Mentre va avanti l’inchiesta bis della Procura di Roma – che vede iscritti nel registro degli indagati cinque carabinieri – sulla vicenda relativa alla morte di Stefano Cucchi, il caso oggi è approdato in Cassazione, chiamata a decidere sul ricorso presentato dalla famiglia del geometra romano contro l’assoluzione degli imputati nel processo di secondo grado.

Ebbene, poco fa il Pg della Suprema Corte di Cassazione, Nello Rossi, nella sua requisitoria ha chiesto l’annullamento con rinvio (e dunque un nuovo processo) dell’assoluzione dei cinque medici prosciolti in appello, e la conferma dell’assoluzione dei tre agenti di polizia penitenziaria“La verità va ricercata altrove. Non c’è certezza sulle cause della morte, quindi non è possibile accertare alcuna responsabilità”, ha detto il Procuratore generale. Confermata invece l’assoluzione della dottoressa Rosita Caponetti, che era già prosciolta per falso ideologico.
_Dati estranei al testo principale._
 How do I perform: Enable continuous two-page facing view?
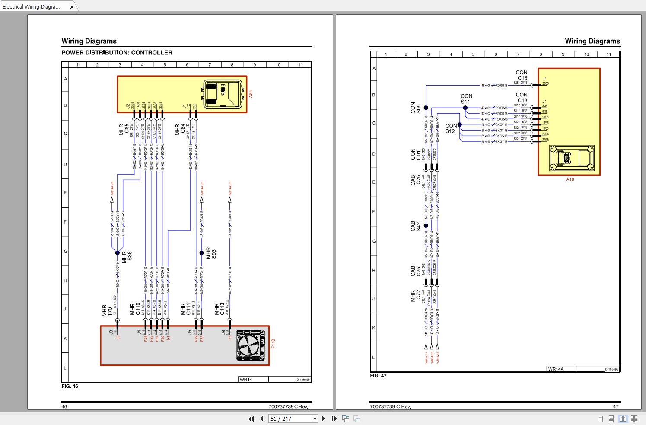[634, 419]
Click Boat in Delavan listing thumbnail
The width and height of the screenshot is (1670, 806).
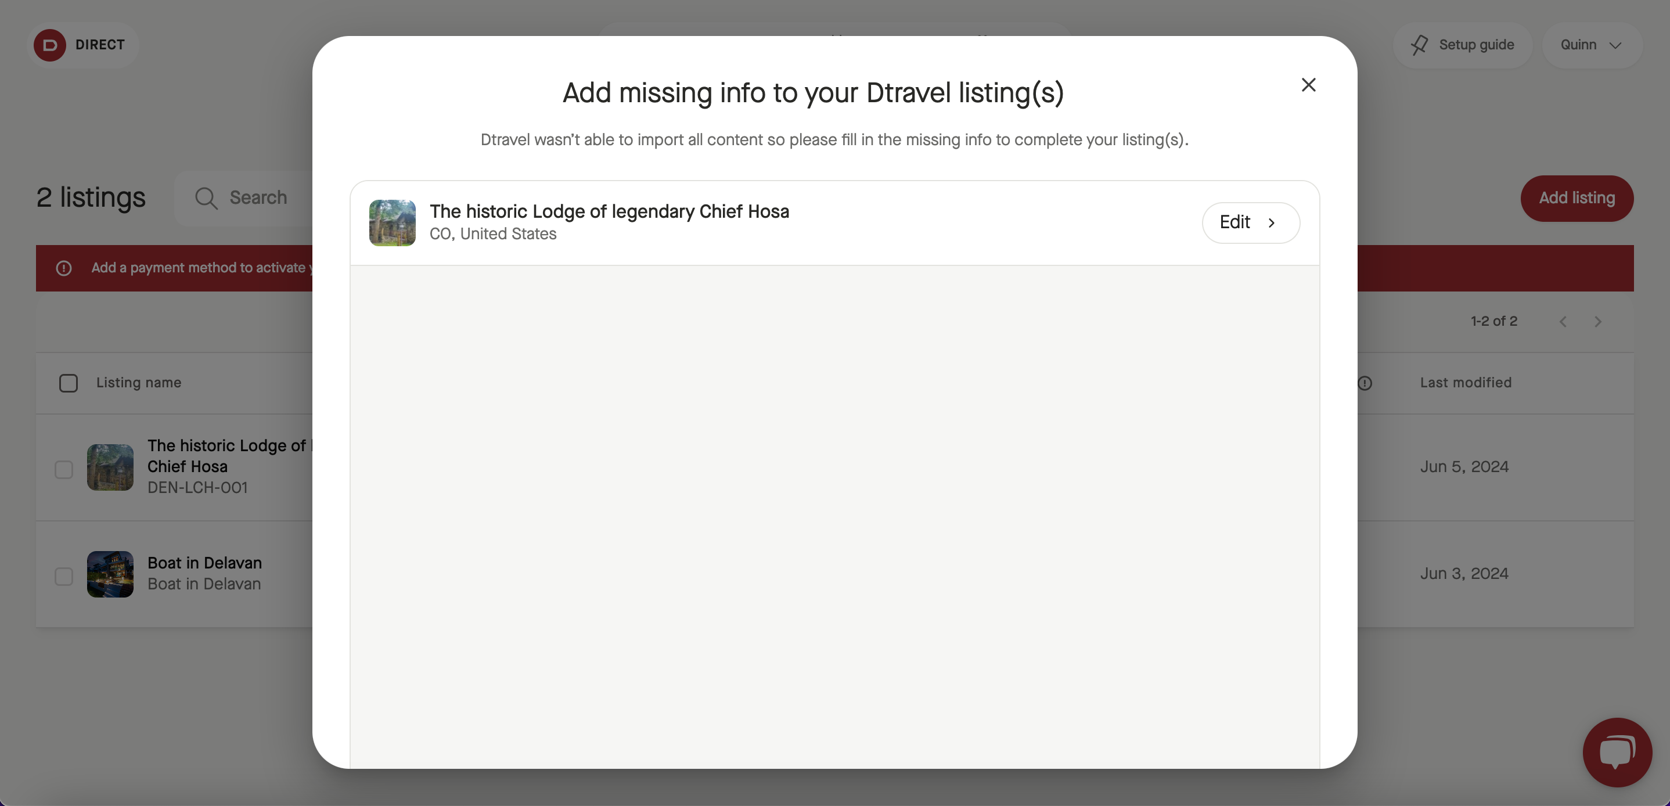(x=110, y=575)
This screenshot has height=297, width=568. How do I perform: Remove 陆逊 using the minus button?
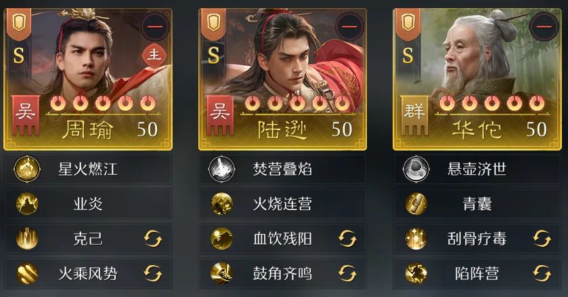[349, 26]
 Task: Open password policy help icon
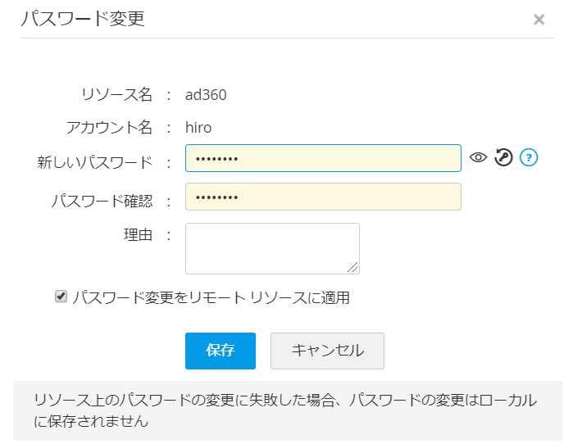point(529,158)
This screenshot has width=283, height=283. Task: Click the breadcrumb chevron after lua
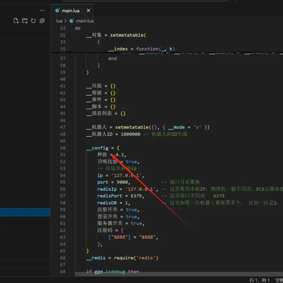click(x=65, y=21)
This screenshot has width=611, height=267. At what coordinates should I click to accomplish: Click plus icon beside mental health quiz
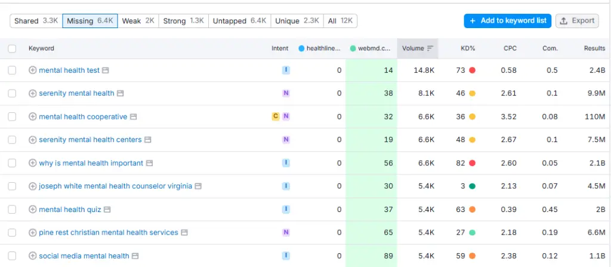33,210
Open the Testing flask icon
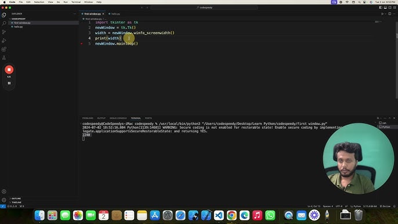This screenshot has height=224, width=398. pos(4,57)
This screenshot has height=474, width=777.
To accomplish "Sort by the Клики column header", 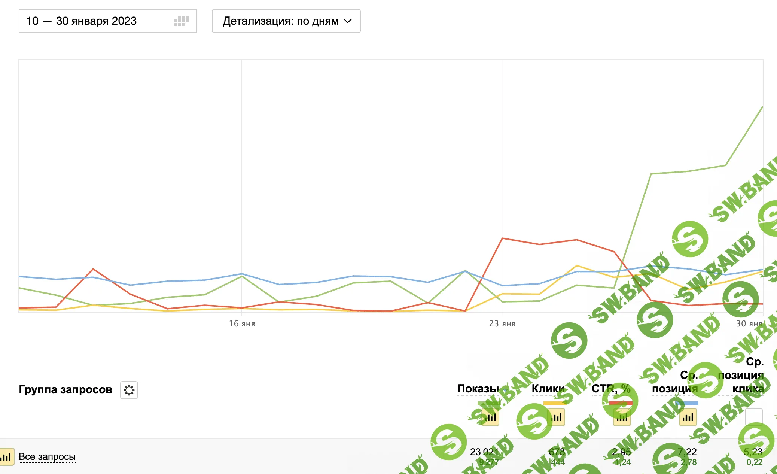I will coord(548,389).
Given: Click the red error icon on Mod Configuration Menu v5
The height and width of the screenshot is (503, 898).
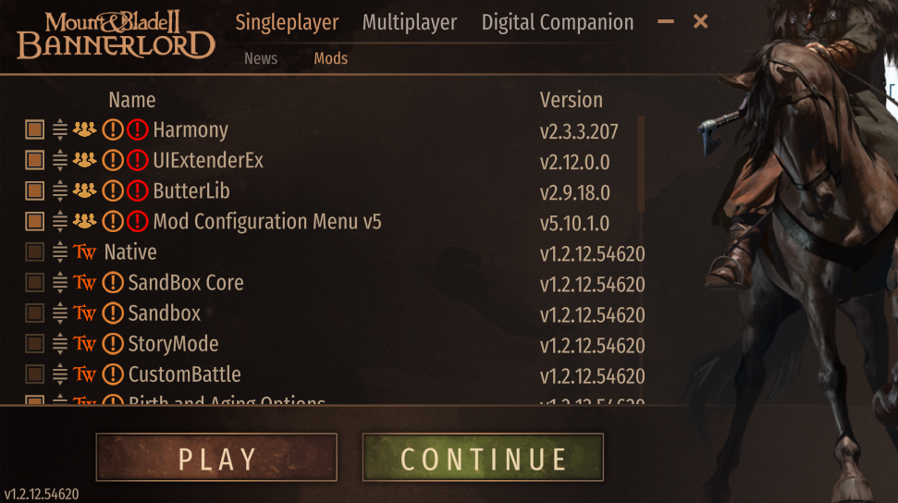Looking at the screenshot, I should [138, 221].
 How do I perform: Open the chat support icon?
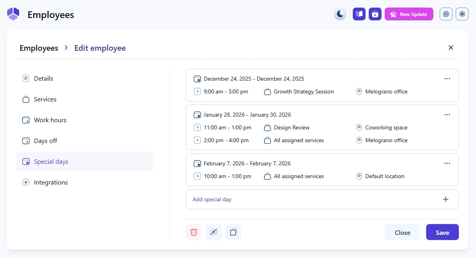[446, 14]
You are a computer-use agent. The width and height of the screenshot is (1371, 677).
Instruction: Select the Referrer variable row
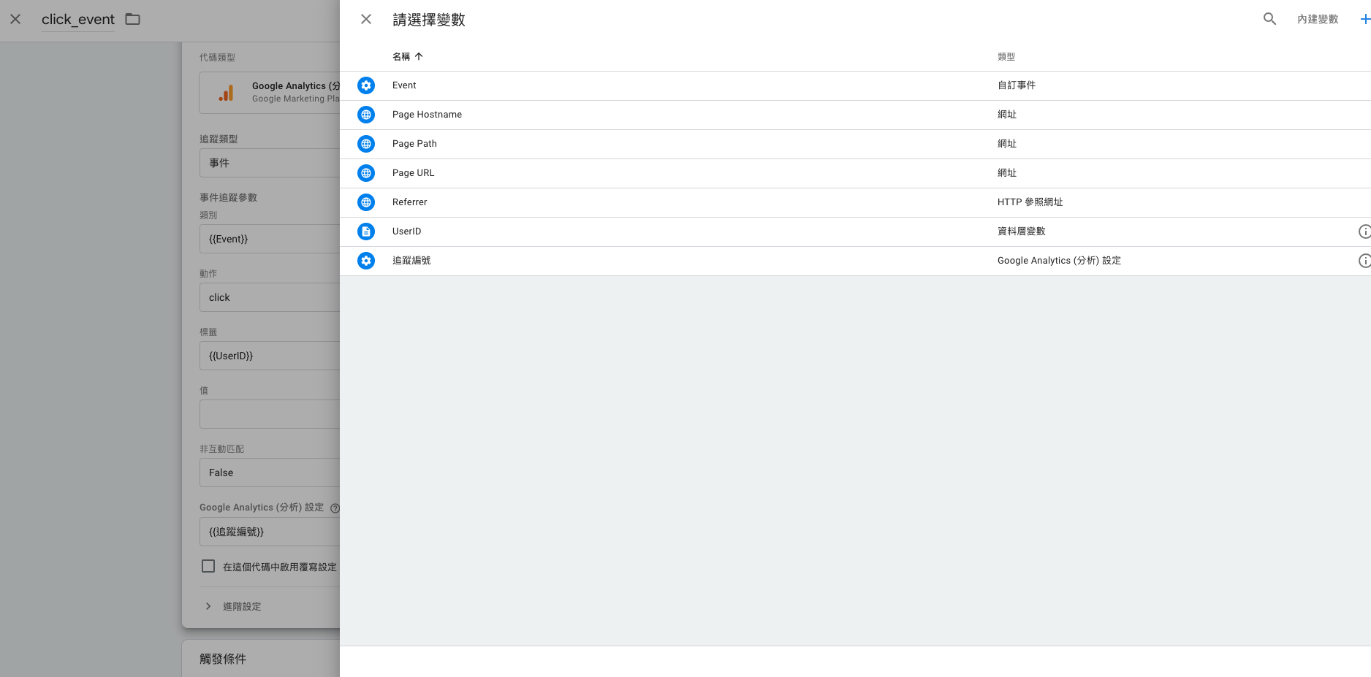[855, 202]
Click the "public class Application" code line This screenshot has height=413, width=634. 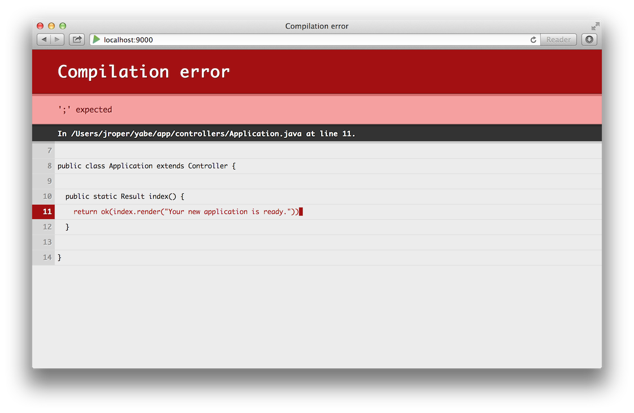point(146,166)
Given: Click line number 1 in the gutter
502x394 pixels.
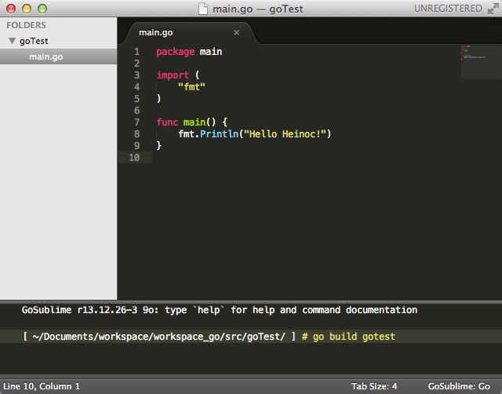Looking at the screenshot, I should pyautogui.click(x=136, y=52).
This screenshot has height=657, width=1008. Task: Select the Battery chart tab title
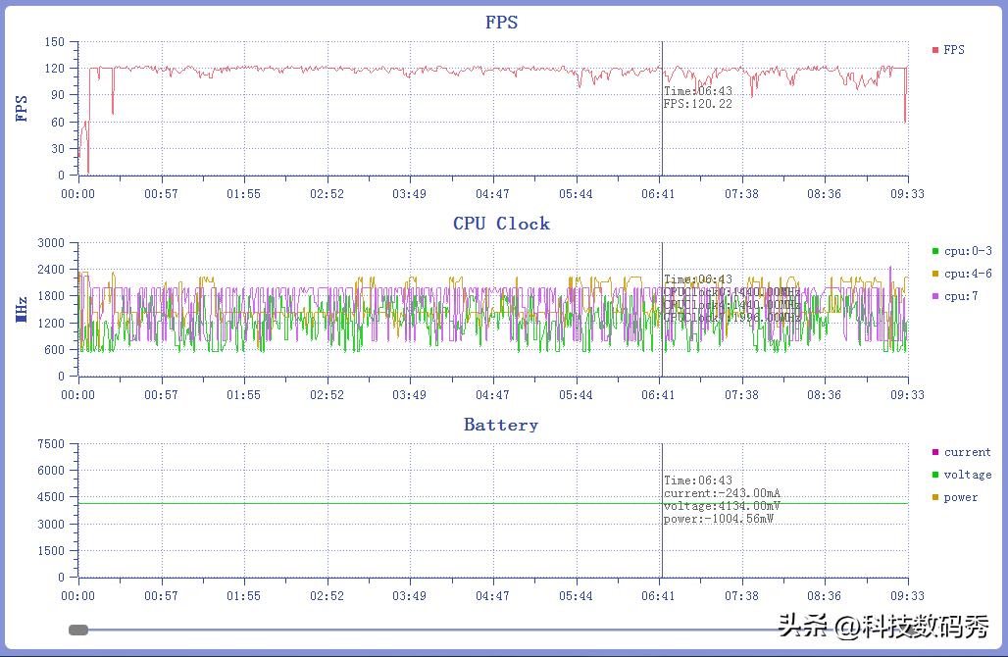[501, 424]
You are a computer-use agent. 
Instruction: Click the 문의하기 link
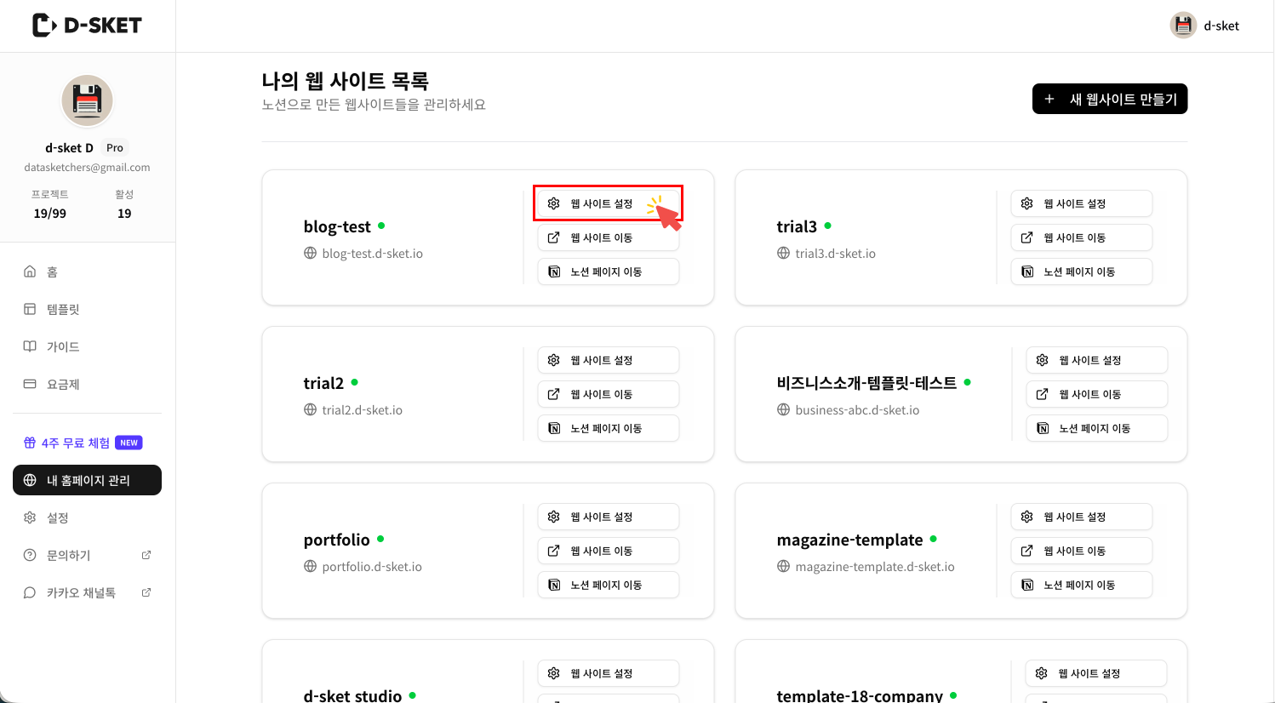pos(68,554)
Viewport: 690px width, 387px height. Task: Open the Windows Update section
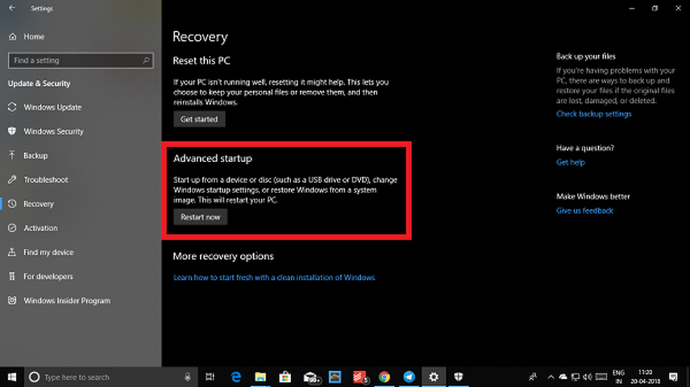click(x=52, y=108)
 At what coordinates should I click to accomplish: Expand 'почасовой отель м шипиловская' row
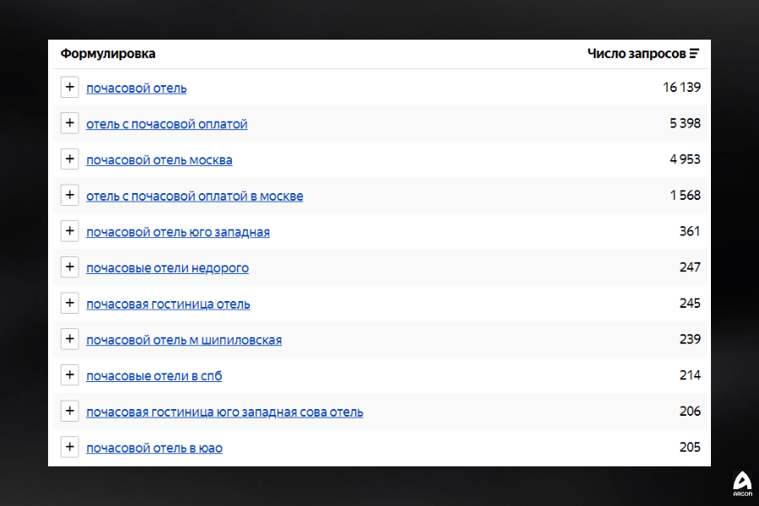click(x=70, y=339)
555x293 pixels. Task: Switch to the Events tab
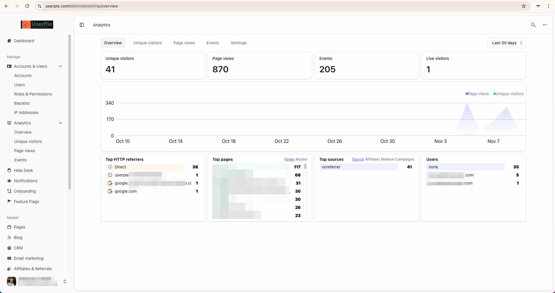pyautogui.click(x=212, y=43)
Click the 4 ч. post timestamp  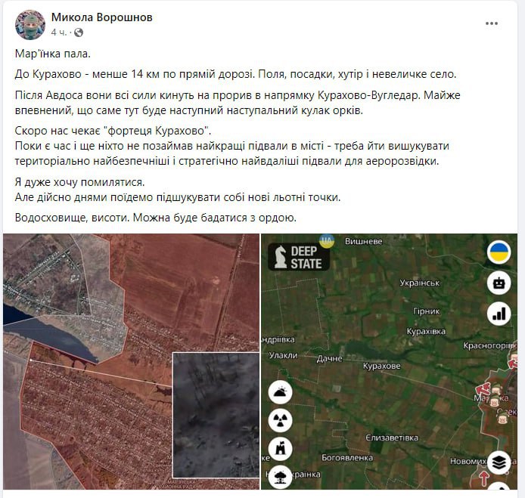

“Non c’è dubbio” – ha poi precisato – “che le violenze subite sono state poste in essere tra la perquisizione notturna a casa dei genitori alla fine della permanenza a piazzale Clodio per la convalida dell’arresto. Quella morte è di eccezionale gravità”.

Il geometra romano 29enne morì all’ospedale Pertini di Roma sette giorni dopo il suo arresto, avvenuto il 15 ottobre 2009. Sul suo corpo i segni sconvolgenti di un pestaggio rivelatosi poi mortale, del quale non è stata ancora accertata la responsabilità. In secondo grado, infatti, furono assolti tutti gli imputati, tre agenti della polizia penitenziaria e sei medici del reparto detenuti dell’ospedale Sandro Pertini.

Siamo al punto finale, ci auguriamo che la nostra istanza venga presa in considerazione. L’assoluzione totale è uno schiaffo alla giustizia”, aveva dichiarato stamani Giovanni Cucchi, padre di Stefano, prima che l’udienza avesse inizio.